To be done |
• A. In the n-body network post, what batch size was used for the MLP?
• B. Reproduce the n-body network post from "So I put together" up to and including "self.hidden_conv2 = Linear(hidden_size, hidden_size)", swapping "hidden_size" for "hidden_dim" wherever it occurs.

Page extract |
%%
But this totally fails. I then backed things off a a bit to an even simpler case. If that doesn’t work, then perhaps a hardcoded 3 body problem would:

Fully connected MLP

So I put together this. Obviously it would not generalise to more particles, but nonetheless you would think it would works as a hardcoded example. No, though. it’s terrible.

class NbodyManual(torch.nn.Module):
    def __init__(self, num_features: int):
        super().__init__()
        hidden_size = 500
        self.input_conv = Linear(num_features, hidden_size)
        self.hidden_conv1 = Linear(hidden_size, hidden_size)
        self.hidden_conv2 = Linear(hidden_size, hidden_size)
        self.output_conv = Linear(hidden_size, num_features) 
    def forward(self, x):
        orig_shape = x.shape
        if x.ndim == 2:
            x = x.flatten()
        else:
            x = x.reshape(x.shape[0], -1)
        x = self.input_conv(x)
        x = F.relu(x)
        x = self.hidden_conv1(x)
        x = F.relu(x)
        x = self.hidden_conv2(x)
        x = F.relu(x)
        x = self.output_conv(x)
        return x.reshape(orig_shape)

Here is what it looks like: Yuck. The way that I trained things was by generating 10e3 trajectories of 1e3 timesteps each, and then randomly sampling from these at training time. For the MLP I also used a batch size of 1000 and learning rate of 3e-4. I messed about for many of these parameters but nothing changed anything. Even having fewer layers didn’t.

Go simpler - y = x**2

Here is a neural net that is trying to do y = x**2:

    class Net(torch.nn.Module):
        def __init__(self):
            super().__init__()
            hidden_size = 10
            self.input_conv = Linear(1, hidden_size)
            self.hidden_conv = Linear(hidden_size, hidden_size)
            self.output_conv = Linear(hidden_size, 1) 
            self.act = LeakyReLU()
        def forward(self, x):
            x = self.act(self.input_conv(x))
            x = self.act(self.hidden_conv(x))
            x = self.output_conv(x)
%%
Information shown |
%%
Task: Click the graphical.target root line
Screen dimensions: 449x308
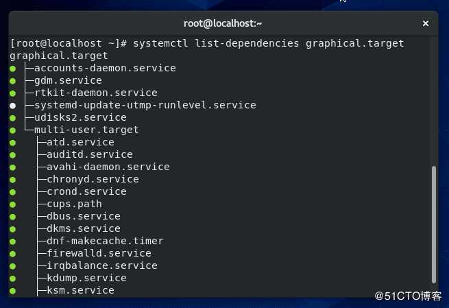Action: (59, 56)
%%
Responses per task |
• A. 1000

• B.
So I put together this. Obviously it would not generalise to more particles, but nonetheless you would think it would works as a hardcoded example. No, though. it’s terrible.

class NbodyManual(torch.nn.Module):
    def __init__(self, num_features: int):
        super().__init__()
        hidden_dim = 500
        self.input_conv = Linear(num_features, hidden_dim)
        self.hidden_conv1 = Linear(hidden_dim, hidden_dim)
        self.hidden_conv2 = Linear(hidden_dim, hidden_dim)